The Virgin Mary and her son team up to get the best out of some careless monks.

1300-1350

Roman Empire (Byzantine Era) 330 - 1453

Introduction

In this ‘good cop, bad cop’ story from the early 14th century, Christ and his mother team up to use a bit of psychology to get through to some beloved but sloppy monks.

THE Abbot of the Vatopedi monastery was in the chapel alone one morning, when suddenly he heard a voice.

After looking this way and that, he realised it had come from an icon of Mary, with her child Jesus on her lap.

‘Do not open the monastery gate!’ Mary whispered, both voice and face very much alive. ‘There are pirates waiting outside for you’ - as indeed there were.

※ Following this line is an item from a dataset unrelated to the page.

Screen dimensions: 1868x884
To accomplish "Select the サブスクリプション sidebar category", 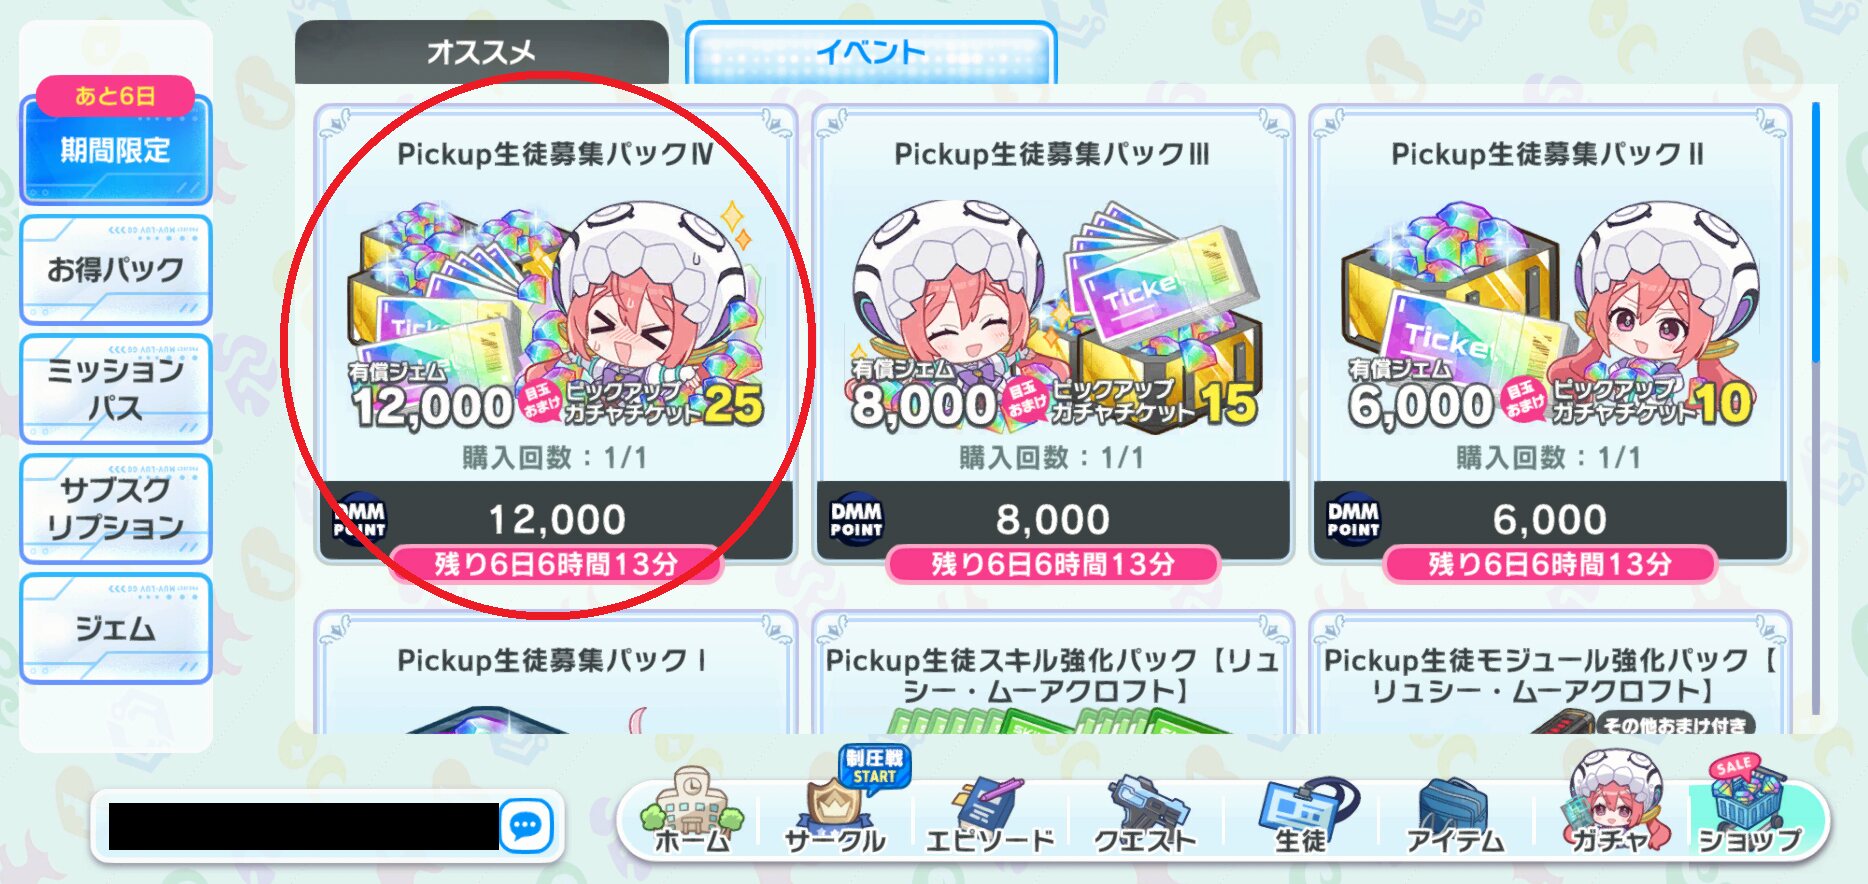I will [x=115, y=508].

Even as she spoke, the child on her lap reached up and pressed his finger to her lips, and said (in a rather nice child’s tone), ‘No, mother. They are lazy monks, and they should get what they deserve!’

But Mary dared to draw the little hand away an inch and, speaking past the finger, twice repeated her warning. Then the icon returned to normal - except for that slender finger by Mary’s lips, and perhaps a softer expression in her face.

The monks hastily barred the gate, and became rather more attentive to their duties after that.

Based on a Byzantine tradition, as retold on Monastiriaka, a website from Mount Athos selling icons and handicrafts made by the monks.

The icon is named ‘Panagía paramythía’, that is, ‘all-holy lady of comfort’, where ‘comfort’ (see 1 Corinthians 14:3) carries the sense of words of encouragement tenderly spoken at close quarters. Note this was a drama acted out for the monks, and for anyone else who needs a bit of stick-and-carrot treatment. Christ and his mother are equally kind and forgiving; neither is actually so stern as to want to see anyone hurt.

Précis
In the early 1300s, an icon of Mary came alive and warned the monks of Mount Athos of marauding pirates. When the Christ-child used his hand to hush her, pretending to be angry with the monks, she moved it aside and overruled him. Thereafter, the figures on the icon have remained in the positions they adopted during the exchange.
Sevens

Suggest answers to this question. See if you can limit one answer to exactly seven words.

What warning did Mary have for the abbot?

Jigsaws

Express the ideas below in a single sentence, using different words as much as possible. Do not be satisfied with the first answer you think of; think of several, and choose the best.

An icon of Mary came alive. A monk saw it. He was amazed.